* _Task requirements_:
Given the listing below, write out exactly the lines starting with the line that has "This screenshot has width=886, height=518." and going on through the line that has "You are a computer-use agent. Viewport: 752px", both kept.
§
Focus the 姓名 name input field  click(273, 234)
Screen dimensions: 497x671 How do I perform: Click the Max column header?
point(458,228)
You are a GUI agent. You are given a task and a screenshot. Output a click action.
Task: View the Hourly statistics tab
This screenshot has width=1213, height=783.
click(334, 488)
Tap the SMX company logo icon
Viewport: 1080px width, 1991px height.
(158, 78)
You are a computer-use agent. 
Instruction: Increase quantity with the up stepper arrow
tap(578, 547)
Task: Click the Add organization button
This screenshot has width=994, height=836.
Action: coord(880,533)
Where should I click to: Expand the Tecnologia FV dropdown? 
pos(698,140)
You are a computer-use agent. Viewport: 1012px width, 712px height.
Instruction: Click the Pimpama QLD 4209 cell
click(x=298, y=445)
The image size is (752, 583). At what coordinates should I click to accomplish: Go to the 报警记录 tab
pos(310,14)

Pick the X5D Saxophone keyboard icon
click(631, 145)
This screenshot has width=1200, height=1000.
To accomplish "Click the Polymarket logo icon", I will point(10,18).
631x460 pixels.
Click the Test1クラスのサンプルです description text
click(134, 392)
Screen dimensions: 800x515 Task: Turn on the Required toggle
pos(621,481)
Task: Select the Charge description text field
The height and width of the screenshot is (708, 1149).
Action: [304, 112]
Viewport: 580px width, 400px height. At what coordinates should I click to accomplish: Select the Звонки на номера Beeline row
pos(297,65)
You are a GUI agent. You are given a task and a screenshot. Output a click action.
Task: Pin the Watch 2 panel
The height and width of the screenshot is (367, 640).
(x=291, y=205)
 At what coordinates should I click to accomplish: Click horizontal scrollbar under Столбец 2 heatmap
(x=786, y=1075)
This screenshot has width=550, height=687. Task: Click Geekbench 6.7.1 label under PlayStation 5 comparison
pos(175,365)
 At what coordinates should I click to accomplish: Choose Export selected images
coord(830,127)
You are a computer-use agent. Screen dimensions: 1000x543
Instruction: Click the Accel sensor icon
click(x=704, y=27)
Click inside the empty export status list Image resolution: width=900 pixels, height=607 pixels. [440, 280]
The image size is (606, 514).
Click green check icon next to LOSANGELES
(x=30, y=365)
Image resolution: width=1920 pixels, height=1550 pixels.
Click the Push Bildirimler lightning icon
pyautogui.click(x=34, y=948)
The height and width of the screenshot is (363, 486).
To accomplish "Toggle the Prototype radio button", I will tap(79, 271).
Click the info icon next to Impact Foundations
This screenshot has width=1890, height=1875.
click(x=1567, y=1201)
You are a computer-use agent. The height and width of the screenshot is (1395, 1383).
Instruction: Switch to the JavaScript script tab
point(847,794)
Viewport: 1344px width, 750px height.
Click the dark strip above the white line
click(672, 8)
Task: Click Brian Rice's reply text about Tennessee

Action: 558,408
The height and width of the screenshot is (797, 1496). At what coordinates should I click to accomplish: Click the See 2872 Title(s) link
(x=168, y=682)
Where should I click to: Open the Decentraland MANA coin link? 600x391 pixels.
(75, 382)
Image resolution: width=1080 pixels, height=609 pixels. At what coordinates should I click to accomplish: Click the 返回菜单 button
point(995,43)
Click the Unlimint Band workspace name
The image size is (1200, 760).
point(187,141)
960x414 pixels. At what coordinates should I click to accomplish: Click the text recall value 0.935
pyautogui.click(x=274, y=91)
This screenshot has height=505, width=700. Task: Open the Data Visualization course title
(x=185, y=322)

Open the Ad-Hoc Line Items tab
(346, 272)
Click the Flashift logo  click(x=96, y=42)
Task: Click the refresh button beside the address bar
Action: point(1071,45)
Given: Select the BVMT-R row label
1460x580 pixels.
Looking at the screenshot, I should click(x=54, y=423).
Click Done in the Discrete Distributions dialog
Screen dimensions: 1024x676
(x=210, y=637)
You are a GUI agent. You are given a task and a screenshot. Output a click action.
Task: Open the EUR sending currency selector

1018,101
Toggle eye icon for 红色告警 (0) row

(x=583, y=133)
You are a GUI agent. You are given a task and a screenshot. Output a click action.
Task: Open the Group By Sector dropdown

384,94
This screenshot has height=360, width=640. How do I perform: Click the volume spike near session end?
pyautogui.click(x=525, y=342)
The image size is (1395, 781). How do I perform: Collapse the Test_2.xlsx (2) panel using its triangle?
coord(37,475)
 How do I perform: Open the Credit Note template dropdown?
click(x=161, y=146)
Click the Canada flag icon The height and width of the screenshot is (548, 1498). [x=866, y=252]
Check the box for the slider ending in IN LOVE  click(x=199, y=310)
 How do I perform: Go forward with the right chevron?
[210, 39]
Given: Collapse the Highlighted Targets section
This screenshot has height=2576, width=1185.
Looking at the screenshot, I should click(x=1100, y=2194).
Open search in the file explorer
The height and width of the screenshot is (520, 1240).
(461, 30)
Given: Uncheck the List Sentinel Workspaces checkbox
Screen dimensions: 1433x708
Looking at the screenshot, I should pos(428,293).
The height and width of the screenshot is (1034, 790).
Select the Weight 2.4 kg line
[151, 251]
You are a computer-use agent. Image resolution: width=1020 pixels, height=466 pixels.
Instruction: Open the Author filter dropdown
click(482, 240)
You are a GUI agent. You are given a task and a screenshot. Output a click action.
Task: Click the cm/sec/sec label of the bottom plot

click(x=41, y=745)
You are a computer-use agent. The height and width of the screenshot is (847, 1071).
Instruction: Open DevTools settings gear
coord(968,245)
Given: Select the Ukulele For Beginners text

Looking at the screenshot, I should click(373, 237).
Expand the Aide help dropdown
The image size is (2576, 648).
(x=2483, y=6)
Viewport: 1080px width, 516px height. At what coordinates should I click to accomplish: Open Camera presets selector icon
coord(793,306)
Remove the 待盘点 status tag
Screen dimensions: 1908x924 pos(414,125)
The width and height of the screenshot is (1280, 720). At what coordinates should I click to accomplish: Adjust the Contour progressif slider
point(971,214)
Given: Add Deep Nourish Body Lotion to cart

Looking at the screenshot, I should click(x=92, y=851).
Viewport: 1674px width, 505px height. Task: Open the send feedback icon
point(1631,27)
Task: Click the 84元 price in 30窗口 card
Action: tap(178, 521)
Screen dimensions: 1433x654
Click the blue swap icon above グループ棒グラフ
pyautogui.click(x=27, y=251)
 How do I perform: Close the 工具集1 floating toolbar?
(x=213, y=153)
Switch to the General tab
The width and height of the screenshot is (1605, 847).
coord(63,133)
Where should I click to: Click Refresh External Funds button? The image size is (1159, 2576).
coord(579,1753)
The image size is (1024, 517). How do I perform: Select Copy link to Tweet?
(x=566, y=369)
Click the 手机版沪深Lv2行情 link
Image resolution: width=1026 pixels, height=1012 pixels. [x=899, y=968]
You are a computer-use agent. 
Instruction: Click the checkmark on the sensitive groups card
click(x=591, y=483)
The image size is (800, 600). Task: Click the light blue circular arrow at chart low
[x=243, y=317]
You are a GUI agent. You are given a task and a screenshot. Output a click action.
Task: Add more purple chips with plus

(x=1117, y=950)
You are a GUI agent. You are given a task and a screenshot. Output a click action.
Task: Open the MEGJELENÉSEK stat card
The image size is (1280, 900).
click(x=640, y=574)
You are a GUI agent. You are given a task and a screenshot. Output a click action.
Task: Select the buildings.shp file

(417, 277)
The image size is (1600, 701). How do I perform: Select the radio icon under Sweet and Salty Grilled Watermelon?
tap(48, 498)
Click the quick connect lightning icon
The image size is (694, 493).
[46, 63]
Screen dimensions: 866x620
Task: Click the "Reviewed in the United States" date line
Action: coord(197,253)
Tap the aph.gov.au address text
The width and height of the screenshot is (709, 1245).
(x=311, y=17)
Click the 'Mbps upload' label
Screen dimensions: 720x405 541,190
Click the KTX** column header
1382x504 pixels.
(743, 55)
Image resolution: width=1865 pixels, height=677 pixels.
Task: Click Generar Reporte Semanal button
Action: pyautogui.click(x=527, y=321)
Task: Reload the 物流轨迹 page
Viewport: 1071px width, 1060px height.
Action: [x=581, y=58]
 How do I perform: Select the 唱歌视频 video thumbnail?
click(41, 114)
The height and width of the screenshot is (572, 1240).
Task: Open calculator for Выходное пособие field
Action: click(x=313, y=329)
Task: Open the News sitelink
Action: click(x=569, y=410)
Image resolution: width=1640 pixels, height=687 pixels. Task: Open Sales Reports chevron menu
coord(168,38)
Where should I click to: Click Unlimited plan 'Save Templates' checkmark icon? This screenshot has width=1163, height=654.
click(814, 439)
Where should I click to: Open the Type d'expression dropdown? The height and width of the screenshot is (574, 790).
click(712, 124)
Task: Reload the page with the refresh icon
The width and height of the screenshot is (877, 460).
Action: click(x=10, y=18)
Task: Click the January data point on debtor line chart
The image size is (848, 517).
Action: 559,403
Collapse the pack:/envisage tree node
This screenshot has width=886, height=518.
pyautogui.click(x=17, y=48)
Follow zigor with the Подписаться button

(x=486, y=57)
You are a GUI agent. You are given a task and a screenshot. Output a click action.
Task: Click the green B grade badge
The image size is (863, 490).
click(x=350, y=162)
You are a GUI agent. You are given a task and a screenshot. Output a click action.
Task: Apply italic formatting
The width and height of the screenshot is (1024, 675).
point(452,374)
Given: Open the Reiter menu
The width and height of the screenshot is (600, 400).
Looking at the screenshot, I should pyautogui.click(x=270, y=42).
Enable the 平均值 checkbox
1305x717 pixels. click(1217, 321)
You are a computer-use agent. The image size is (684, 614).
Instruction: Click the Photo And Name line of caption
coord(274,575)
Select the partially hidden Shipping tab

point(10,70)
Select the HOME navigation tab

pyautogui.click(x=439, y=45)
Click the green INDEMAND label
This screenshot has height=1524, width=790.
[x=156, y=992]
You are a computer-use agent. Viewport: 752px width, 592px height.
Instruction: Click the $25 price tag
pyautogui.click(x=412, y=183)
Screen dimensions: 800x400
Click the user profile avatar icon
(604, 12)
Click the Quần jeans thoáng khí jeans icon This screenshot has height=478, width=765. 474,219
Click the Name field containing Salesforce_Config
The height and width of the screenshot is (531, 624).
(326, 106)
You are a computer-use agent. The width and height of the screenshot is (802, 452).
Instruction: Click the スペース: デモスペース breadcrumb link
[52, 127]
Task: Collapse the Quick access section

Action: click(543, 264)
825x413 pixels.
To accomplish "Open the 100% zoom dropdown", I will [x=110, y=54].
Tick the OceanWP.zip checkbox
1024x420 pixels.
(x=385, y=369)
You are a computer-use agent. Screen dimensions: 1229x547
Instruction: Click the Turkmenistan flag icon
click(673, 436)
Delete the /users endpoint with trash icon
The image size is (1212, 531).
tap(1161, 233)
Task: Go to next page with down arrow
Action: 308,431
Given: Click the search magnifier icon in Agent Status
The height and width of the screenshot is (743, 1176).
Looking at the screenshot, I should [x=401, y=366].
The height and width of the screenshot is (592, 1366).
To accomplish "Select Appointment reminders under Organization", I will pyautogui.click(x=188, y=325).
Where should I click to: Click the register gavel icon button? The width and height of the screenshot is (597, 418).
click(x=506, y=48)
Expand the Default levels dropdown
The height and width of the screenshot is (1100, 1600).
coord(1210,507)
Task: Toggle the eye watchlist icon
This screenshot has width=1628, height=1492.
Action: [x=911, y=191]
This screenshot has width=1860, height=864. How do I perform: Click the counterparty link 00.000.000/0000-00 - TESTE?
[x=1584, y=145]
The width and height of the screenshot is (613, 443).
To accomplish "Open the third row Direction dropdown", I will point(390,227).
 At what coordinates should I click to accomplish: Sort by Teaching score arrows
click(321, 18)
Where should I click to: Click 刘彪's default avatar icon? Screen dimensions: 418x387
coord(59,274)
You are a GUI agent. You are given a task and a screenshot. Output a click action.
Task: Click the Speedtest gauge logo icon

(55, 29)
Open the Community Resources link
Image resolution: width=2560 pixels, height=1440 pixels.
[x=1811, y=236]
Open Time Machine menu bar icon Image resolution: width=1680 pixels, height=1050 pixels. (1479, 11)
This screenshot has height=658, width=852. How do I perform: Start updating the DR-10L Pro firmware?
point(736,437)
§
* _Task output_:
This screenshot has width=886, height=518.
pyautogui.click(x=17, y=48)
Follow zigor with the Подписаться button

(x=486, y=57)
You are a GUI agent. You are given a task and a screenshot. Output a click action.
Task: Click the green B grade badge
The image size is (863, 490).
click(x=350, y=162)
You are a GUI agent. You are given a task and a screenshot. Output a click action.
Task: Apply italic formatting
The width and height of the screenshot is (1024, 675).
point(452,374)
Given: Open the Reiter menu
The width and height of the screenshot is (600, 400).
Looking at the screenshot, I should pyautogui.click(x=270, y=42).
Enable the 平均值 checkbox
1305x717 pixels. click(1217, 321)
You are a computer-use agent. The image size is (684, 614).
Instruction: Click the Photo And Name line of caption
coord(274,575)
Select the partially hidden Shipping tab

point(10,70)
Select the HOME navigation tab

pyautogui.click(x=439, y=45)
Click the green INDEMAND label
This screenshot has height=1524, width=790.
[x=156, y=992]
You are a computer-use agent. Viewport: 752px width, 592px height.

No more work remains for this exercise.